** BEGIN Provided information **

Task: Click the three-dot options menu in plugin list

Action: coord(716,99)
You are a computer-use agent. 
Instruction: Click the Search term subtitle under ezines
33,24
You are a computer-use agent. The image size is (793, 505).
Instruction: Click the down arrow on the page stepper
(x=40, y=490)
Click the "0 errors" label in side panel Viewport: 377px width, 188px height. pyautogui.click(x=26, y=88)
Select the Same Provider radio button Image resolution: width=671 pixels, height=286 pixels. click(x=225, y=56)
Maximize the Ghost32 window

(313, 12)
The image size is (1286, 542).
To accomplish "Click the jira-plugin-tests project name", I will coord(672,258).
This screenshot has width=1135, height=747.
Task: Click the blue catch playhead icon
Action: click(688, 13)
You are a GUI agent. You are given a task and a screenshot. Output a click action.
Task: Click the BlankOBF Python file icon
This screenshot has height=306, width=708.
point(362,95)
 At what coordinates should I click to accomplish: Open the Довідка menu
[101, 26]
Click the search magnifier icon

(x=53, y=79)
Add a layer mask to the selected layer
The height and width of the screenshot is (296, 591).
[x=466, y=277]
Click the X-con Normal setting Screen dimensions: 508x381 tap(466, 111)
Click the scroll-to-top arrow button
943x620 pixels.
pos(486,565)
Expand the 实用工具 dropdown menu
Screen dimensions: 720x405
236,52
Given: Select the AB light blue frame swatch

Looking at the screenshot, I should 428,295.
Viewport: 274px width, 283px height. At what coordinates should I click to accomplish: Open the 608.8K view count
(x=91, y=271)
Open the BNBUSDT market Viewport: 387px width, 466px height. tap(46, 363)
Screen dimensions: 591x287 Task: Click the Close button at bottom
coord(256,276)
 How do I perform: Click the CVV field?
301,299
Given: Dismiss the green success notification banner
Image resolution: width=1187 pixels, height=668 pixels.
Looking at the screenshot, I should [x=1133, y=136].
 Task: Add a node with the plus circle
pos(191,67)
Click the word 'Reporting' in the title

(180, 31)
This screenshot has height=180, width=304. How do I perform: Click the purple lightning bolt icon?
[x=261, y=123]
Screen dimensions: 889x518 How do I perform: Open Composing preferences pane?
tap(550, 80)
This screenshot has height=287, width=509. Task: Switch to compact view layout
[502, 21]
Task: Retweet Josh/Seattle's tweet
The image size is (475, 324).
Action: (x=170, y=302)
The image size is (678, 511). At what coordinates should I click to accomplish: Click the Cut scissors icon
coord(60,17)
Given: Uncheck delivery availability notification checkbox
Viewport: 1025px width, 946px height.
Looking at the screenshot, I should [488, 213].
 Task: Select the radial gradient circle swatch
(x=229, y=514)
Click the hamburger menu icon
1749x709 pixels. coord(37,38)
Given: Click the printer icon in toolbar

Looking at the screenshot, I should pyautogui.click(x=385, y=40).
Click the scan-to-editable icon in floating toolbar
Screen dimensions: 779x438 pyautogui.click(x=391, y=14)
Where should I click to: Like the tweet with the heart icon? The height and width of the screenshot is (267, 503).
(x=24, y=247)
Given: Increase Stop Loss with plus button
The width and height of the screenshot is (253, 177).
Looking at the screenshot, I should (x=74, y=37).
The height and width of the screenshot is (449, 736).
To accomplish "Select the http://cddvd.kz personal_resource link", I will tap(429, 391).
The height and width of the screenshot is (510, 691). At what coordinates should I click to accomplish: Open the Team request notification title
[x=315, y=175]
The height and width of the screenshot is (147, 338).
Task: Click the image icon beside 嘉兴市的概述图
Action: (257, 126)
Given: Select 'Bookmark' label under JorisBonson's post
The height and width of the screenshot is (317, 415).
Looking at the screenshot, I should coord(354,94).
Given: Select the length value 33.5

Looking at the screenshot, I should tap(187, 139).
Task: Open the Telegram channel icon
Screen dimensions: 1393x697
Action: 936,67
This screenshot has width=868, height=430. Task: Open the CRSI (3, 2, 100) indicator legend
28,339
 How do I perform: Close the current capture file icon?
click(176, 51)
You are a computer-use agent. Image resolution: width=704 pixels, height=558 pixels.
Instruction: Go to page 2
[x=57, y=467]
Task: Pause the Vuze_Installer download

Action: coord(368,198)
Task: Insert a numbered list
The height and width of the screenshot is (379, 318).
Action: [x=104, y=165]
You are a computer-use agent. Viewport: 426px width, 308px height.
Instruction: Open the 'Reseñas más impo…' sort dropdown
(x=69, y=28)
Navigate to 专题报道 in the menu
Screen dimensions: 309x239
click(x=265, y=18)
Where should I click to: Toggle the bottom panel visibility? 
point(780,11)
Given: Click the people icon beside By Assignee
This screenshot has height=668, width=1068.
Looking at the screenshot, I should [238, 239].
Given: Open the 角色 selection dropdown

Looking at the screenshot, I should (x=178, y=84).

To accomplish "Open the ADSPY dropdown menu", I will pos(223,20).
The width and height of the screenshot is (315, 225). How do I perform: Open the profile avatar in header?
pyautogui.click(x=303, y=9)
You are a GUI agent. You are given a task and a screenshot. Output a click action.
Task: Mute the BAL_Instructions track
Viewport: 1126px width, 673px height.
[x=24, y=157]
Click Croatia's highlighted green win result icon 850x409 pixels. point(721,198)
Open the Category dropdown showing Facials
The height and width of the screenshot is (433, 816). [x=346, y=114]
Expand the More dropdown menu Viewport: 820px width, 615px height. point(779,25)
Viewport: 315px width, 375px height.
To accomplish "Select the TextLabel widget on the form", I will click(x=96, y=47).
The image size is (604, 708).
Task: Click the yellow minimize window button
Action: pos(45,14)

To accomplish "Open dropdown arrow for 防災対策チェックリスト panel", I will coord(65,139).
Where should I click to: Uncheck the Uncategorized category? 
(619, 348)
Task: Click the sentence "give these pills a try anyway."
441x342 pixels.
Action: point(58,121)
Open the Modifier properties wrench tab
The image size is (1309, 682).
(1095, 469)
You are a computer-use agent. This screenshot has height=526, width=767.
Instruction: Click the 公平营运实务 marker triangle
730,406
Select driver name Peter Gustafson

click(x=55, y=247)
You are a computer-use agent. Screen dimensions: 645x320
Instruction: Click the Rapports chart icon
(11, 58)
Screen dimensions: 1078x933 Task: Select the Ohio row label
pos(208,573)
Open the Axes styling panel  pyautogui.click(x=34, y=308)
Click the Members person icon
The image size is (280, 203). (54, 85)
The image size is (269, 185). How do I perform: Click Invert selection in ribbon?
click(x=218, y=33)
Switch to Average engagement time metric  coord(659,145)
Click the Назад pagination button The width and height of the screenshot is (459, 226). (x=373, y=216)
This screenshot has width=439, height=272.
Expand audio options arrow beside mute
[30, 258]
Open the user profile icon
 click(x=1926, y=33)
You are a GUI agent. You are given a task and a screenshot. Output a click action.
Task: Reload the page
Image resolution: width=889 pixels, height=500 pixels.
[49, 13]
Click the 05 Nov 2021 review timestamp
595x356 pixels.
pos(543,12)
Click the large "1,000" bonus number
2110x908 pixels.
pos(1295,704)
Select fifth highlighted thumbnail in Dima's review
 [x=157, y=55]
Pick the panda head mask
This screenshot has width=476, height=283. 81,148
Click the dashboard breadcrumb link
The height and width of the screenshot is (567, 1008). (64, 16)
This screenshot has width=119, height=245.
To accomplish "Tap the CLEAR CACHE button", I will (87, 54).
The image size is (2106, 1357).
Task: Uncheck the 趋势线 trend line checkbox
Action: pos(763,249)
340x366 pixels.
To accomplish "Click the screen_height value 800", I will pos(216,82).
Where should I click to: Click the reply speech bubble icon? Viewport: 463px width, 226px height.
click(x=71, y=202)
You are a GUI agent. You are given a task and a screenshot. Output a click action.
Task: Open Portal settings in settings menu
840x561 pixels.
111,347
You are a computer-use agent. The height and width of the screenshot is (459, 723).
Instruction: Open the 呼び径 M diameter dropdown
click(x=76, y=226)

** END Provided information **

▶ Short task
Rewrite all the material, replacing every occurrence of "computer-use agent" with "desktop automation agent" and leaving everything else unchanged.

▶ Output of the exercise
Task: Click the three-dot options menu in plugin list

Action: coord(716,99)
You are a desktop automation agent. 
Instruction: Click the Search term subtitle under ezines
33,24
You are a desktop automation agent. The image size is (793, 505).
Instruction: Click the down arrow on the page stepper
(x=40, y=490)
Click the "0 errors" label in side panel Viewport: 377px width, 188px height. pyautogui.click(x=26, y=88)
Select the Same Provider radio button Image resolution: width=671 pixels, height=286 pixels. click(x=225, y=56)
Maximize the Ghost32 window

(313, 12)
The image size is (1286, 542).
To accomplish "Click the jira-plugin-tests project name", I will coord(672,258).
This screenshot has width=1135, height=747.
Task: Click the blue catch playhead icon
Action: click(688, 13)
You are a GUI agent. You are given a task and a screenshot. Output a click action.
Task: Click the BlankOBF Python file icon
This screenshot has height=306, width=708.
point(362,95)
 At what coordinates should I click to accomplish: Open the Довідка menu
[101, 26]
Click the search magnifier icon

(x=53, y=79)
Add a layer mask to the selected layer
The height and width of the screenshot is (296, 591).
[x=466, y=277]
Click the X-con Normal setting Screen dimensions: 508x381 tap(466, 111)
Click the scroll-to-top arrow button
943x620 pixels.
pos(486,565)
Expand the 实用工具 dropdown menu
Screen dimensions: 720x405
236,52
Given: Select the AB light blue frame swatch

Looking at the screenshot, I should 428,295.
Viewport: 274px width, 283px height. At what coordinates should I click to accomplish: Open the 608.8K view count
(x=91, y=271)
Open the BNBUSDT market Viewport: 387px width, 466px height. tap(46, 363)
Screen dimensions: 591x287 Task: Click the Close button at bottom
coord(256,276)
 How do I perform: Click the CVV field?
301,299
Given: Dismiss the green success notification banner
Image resolution: width=1187 pixels, height=668 pixels.
Looking at the screenshot, I should [x=1133, y=136].
 Task: Add a node with the plus circle
pos(191,67)
Click the word 'Reporting' in the title

(180, 31)
This screenshot has height=180, width=304. How do I perform: Click the purple lightning bolt icon?
[x=261, y=123]
Screen dimensions: 889x518 How do I perform: Open Composing preferences pane?
tap(550, 80)
This screenshot has height=287, width=509. Task: Switch to compact view layout
[502, 21]
Task: Retweet Josh/Seattle's tweet
The image size is (475, 324).
Action: (x=170, y=302)
The image size is (678, 511). At what coordinates should I click to accomplish: Click the Cut scissors icon
coord(60,17)
Given: Uncheck delivery availability notification checkbox
Viewport: 1025px width, 946px height.
Looking at the screenshot, I should [488, 213].
 Task: Select the radial gradient circle swatch
(x=229, y=514)
Click the hamburger menu icon
1749x709 pixels. coord(37,38)
Given: Click the printer icon in toolbar

Looking at the screenshot, I should pyautogui.click(x=385, y=40).
Click the scan-to-editable icon in floating toolbar
Screen dimensions: 779x438 pyautogui.click(x=391, y=14)
Where should I click to: Like the tweet with the heart icon? The height and width of the screenshot is (267, 503).
(x=24, y=247)
Given: Increase Stop Loss with plus button
The width and height of the screenshot is (253, 177).
Looking at the screenshot, I should (x=74, y=37).
The height and width of the screenshot is (449, 736).
To accomplish "Select the http://cddvd.kz personal_resource link", I will tap(429, 391).
The height and width of the screenshot is (510, 691). At what coordinates should I click to accomplish: Open the Team request notification title
[x=315, y=175]
The height and width of the screenshot is (147, 338).
Task: Click the image icon beside 嘉兴市的概述图
Action: (257, 126)
Given: Select 'Bookmark' label under JorisBonson's post
The height and width of the screenshot is (317, 415).
Looking at the screenshot, I should coord(354,94).
Given: Select the length value 33.5

Looking at the screenshot, I should tap(187, 139).
Task: Open the Telegram channel icon
Screen dimensions: 1393x697
Action: 936,67
This screenshot has width=868, height=430. Task: Open the CRSI (3, 2, 100) indicator legend
28,339
 How do I perform: Close the current capture file icon?
click(176, 51)
You are a desktop automation agent. Image resolution: width=704 pixels, height=558 pixels.
Instruction: Go to page 2
[x=57, y=467]
Task: Pause the Vuze_Installer download

Action: coord(368,198)
Task: Insert a numbered list
The height and width of the screenshot is (379, 318).
Action: [x=104, y=165]
You are a desktop automation agent. Viewport: 426px width, 308px height.
Instruction: Open the 'Reseñas más impo…' sort dropdown
(x=69, y=28)
Navigate to 专题报道 in the menu
Screen dimensions: 309x239
click(x=265, y=18)
Where should I click to: Toggle the bottom panel visibility? 
point(780,11)
Given: Click the people icon beside By Assignee
This screenshot has height=668, width=1068.
Looking at the screenshot, I should [238, 239].
Given: Open the 角色 selection dropdown

Looking at the screenshot, I should (x=178, y=84).

To accomplish "Open the ADSPY dropdown menu", I will pos(223,20).
The width and height of the screenshot is (315, 225). How do I perform: Open the profile avatar in header?
pyautogui.click(x=303, y=9)
You are a GUI agent. You are given a task and a screenshot. Output a click action.
Task: Mute the BAL_Instructions track
Viewport: 1126px width, 673px height.
[x=24, y=157]
Click Croatia's highlighted green win result icon 850x409 pixels. point(721,198)
Open the Category dropdown showing Facials
The height and width of the screenshot is (433, 816). [x=346, y=114]
Expand the More dropdown menu Viewport: 820px width, 615px height. point(779,25)
Viewport: 315px width, 375px height.
To accomplish "Select the TextLabel widget on the form", I will click(x=96, y=47).
The image size is (604, 708).
Task: Click the yellow minimize window button
Action: pos(45,14)

To accomplish "Open dropdown arrow for 防災対策チェックリスト panel", I will coord(65,139).
Where should I click to: Uncheck the Uncategorized category? 
(619, 348)
Task: Click the sentence "give these pills a try anyway."
441x342 pixels.
Action: point(58,121)
Open the Modifier properties wrench tab
The image size is (1309, 682).
(1095, 469)
You are a desktop automation agent. This screenshot has height=526, width=767.
Instruction: Click the 公平营运实务 marker triangle
730,406
Select driver name Peter Gustafson

click(x=55, y=247)
You are a desktop automation agent. Screen dimensions: 645x320
Instruction: Click the Rapports chart icon
(11, 58)
Screen dimensions: 1078x933 Task: Select the Ohio row label
pos(208,573)
Open the Axes styling panel  pyautogui.click(x=34, y=308)
Click the Members person icon
The image size is (280, 203). (54, 85)
The image size is (269, 185). How do I perform: Click Invert selection in ribbon?
click(x=218, y=33)
Switch to Average engagement time metric  coord(659,145)
Click the Назад pagination button The width and height of the screenshot is (459, 226). (x=373, y=216)
This screenshot has width=439, height=272.
Expand audio options arrow beside mute
[30, 258]
Open the user profile icon
 click(x=1926, y=33)
You are a GUI agent. You are given a task and a screenshot. Output a click action.
Task: Reload the page
Image resolution: width=889 pixels, height=500 pixels.
[49, 13]
Click the 05 Nov 2021 review timestamp
595x356 pixels.
pos(543,12)
Click the large "1,000" bonus number
2110x908 pixels.
pos(1295,704)
Select fifth highlighted thumbnail in Dima's review
 [x=157, y=55]
Pick the panda head mask
This screenshot has width=476, height=283. 81,148
Click the dashboard breadcrumb link
The height and width of the screenshot is (567, 1008). (64, 16)
This screenshot has width=119, height=245.
To accomplish "Tap the CLEAR CACHE button", I will (87, 54).
The image size is (2106, 1357).
Task: Uncheck the 趋势线 trend line checkbox
Action: pos(763,249)
340x366 pixels.
To accomplish "Click the screen_height value 800", I will pos(216,82).
Where should I click to: Click the reply speech bubble icon? Viewport: 463px width, 226px height.
click(x=71, y=202)
You are a GUI agent. You are given a task and a screenshot. Output a click action.
Task: Open Portal settings in settings menu
840x561 pixels.
111,347
You are a desktop automation agent. The height and width of the screenshot is (459, 723).
Instruction: Open the 呼び径 M diameter dropdown
click(x=76, y=226)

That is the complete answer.